EXERCISE MATERIAL -
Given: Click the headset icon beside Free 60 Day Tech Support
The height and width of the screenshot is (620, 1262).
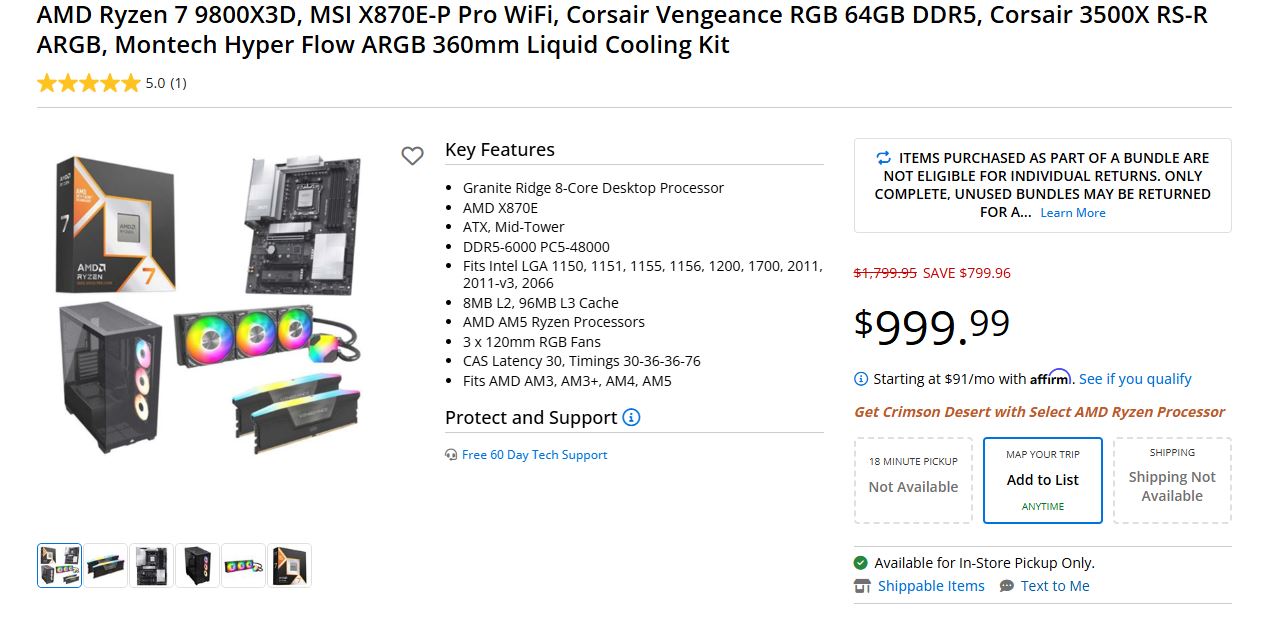Looking at the screenshot, I should point(453,455).
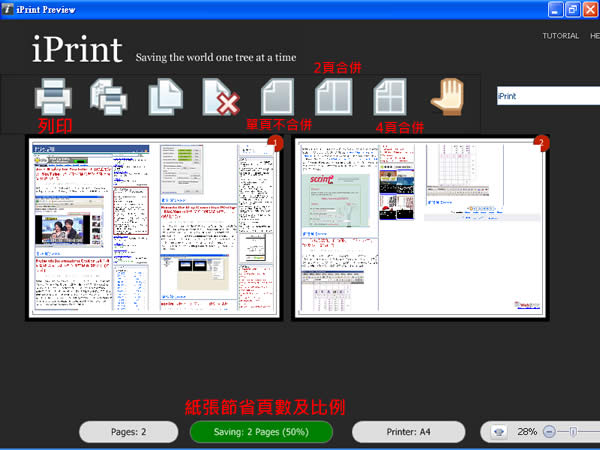Image resolution: width=600 pixels, height=450 pixels.
Task: Select the first page preview sheet
Action: pos(155,230)
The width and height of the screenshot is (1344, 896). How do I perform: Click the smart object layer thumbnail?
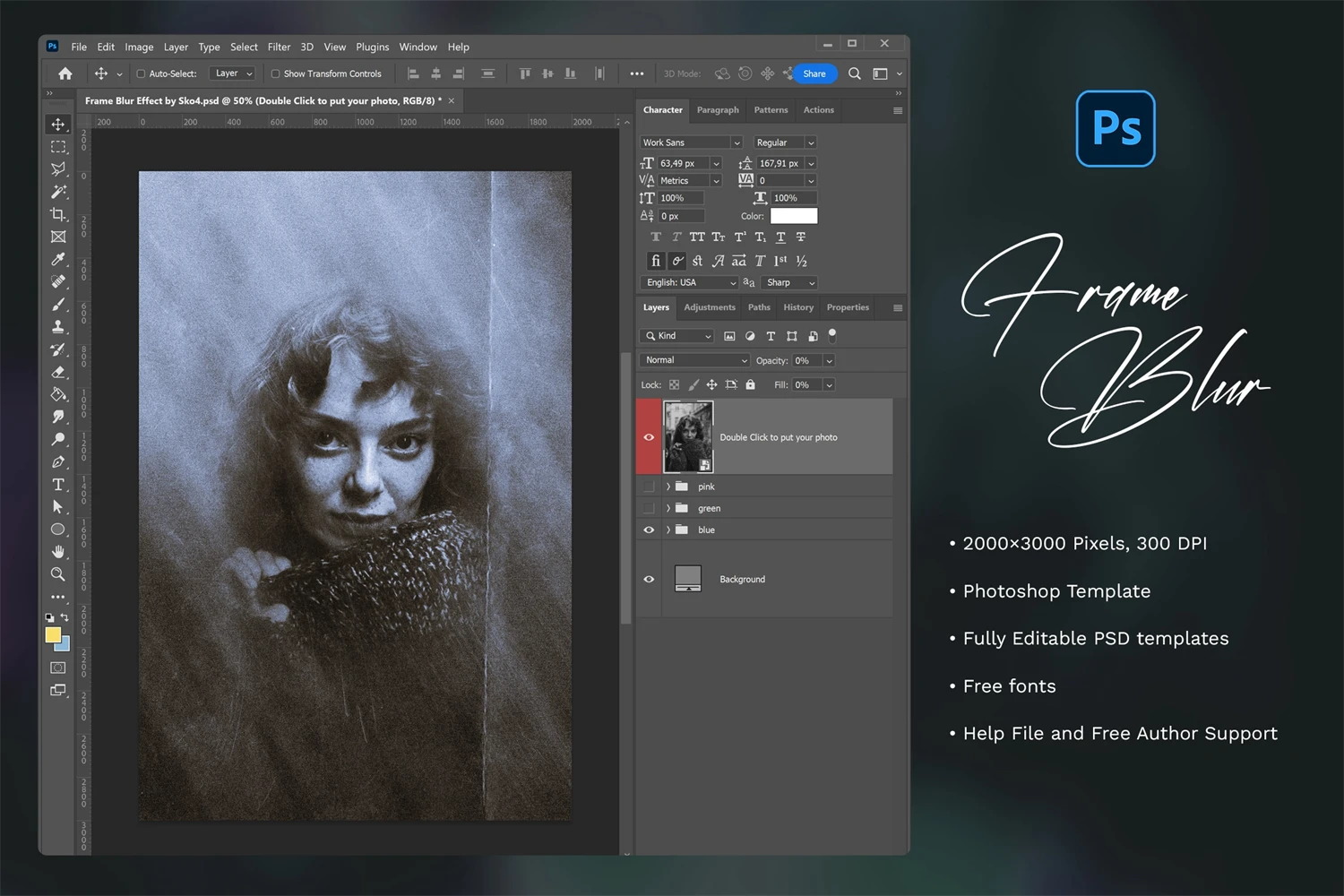click(x=687, y=436)
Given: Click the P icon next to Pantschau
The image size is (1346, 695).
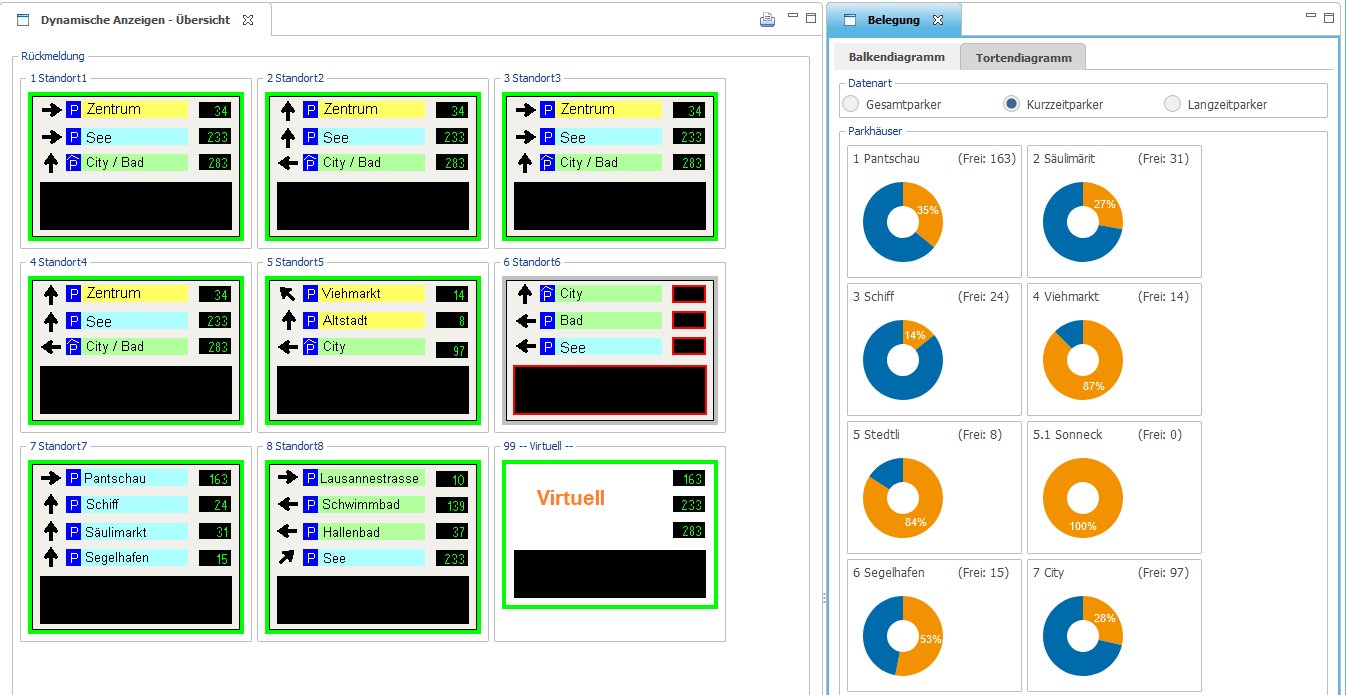Looking at the screenshot, I should pyautogui.click(x=73, y=479).
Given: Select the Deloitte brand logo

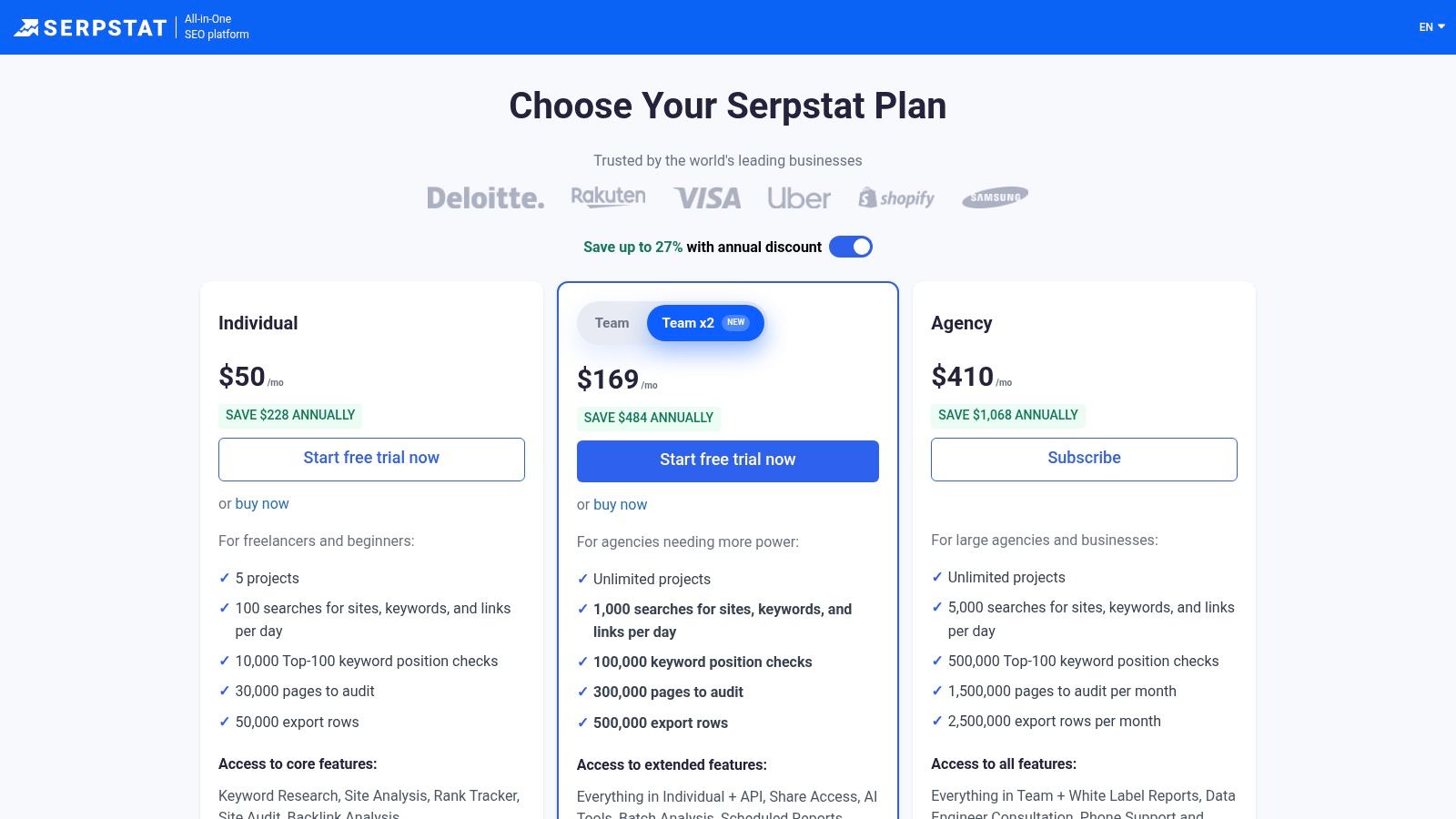Looking at the screenshot, I should click(485, 197).
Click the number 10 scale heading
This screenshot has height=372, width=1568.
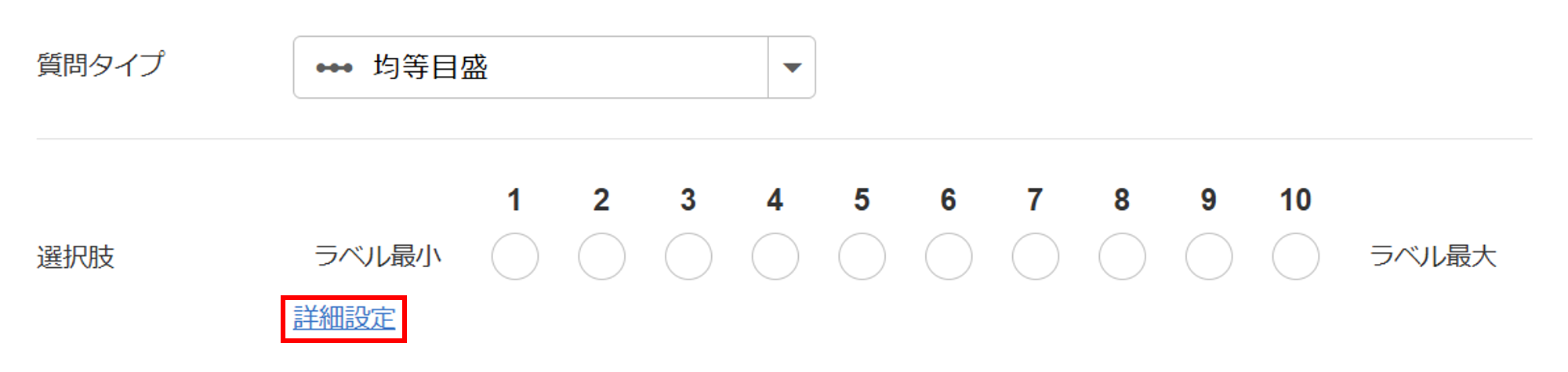click(1295, 200)
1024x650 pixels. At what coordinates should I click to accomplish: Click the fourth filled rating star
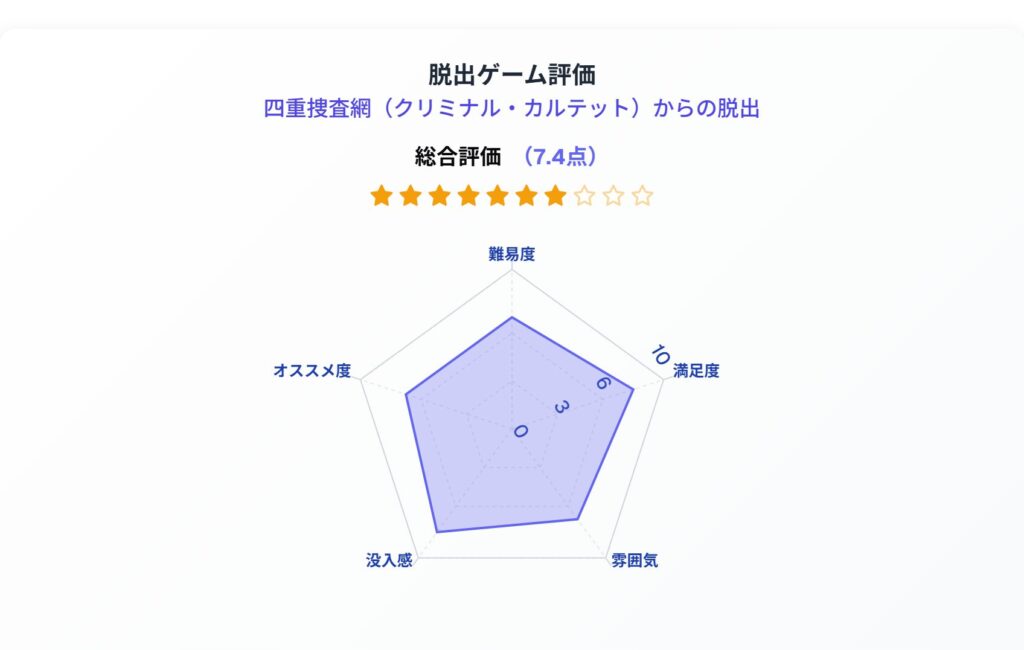(x=468, y=196)
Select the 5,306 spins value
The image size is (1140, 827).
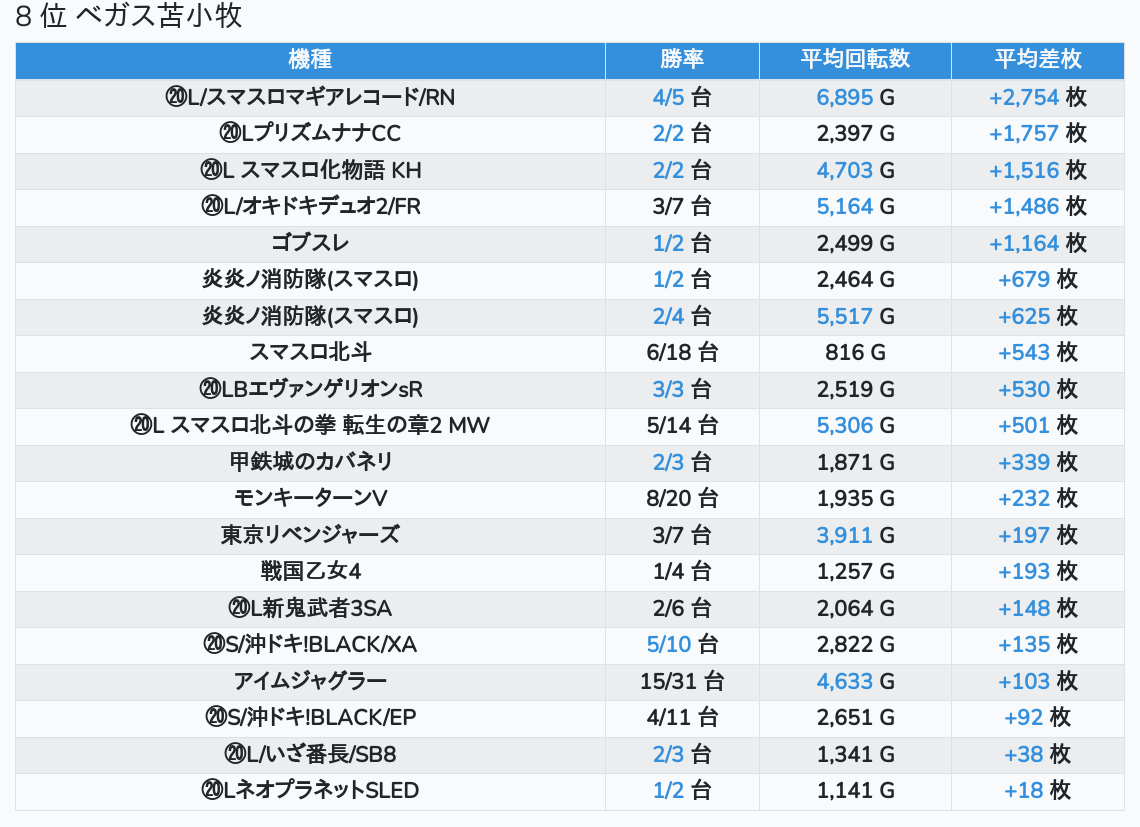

THE REQUEST -
Render all of the material above as a JSON list of strings, with one string per line. Omit blank lines and the pictures.

COMPLETE ANSWER -
[
  "Given: Click the headset icon beside Free 60 Day Tech Support",
  "The height and width of the screenshot is (620, 1262).",
  "Looking at the screenshot, I should point(453,455).",
  "Image resolution: width=600 pixels, height=450 pixels.",
  "Task: Select the first page preview sheet",
  "Action: pos(155,230)",
  "The width and height of the screenshot is (1344, 896). How do I perform: Click the smart object layer thumbnail?",
  "click(x=687, y=436)",
  "Given: Click the P icon next to Pantschau",
  "The image size is (1346, 695).",
  "Looking at the screenshot, I should pyautogui.click(x=73, y=479).",
  "Given: Select the Deloitte brand logo",
  "Looking at the screenshot, I should click(485, 197).",
  "Click the number 10 scale heading",
  "This screenshot has height=372, width=1568.",
  "click(1295, 200)",
  "1024x650 pixels. At what coordinates should I click to accomplish: Click the fourth filled rating star",
  "(x=468, y=196)",
  "Select the 5,306 spins value",
  "The image size is (1140, 827)."
]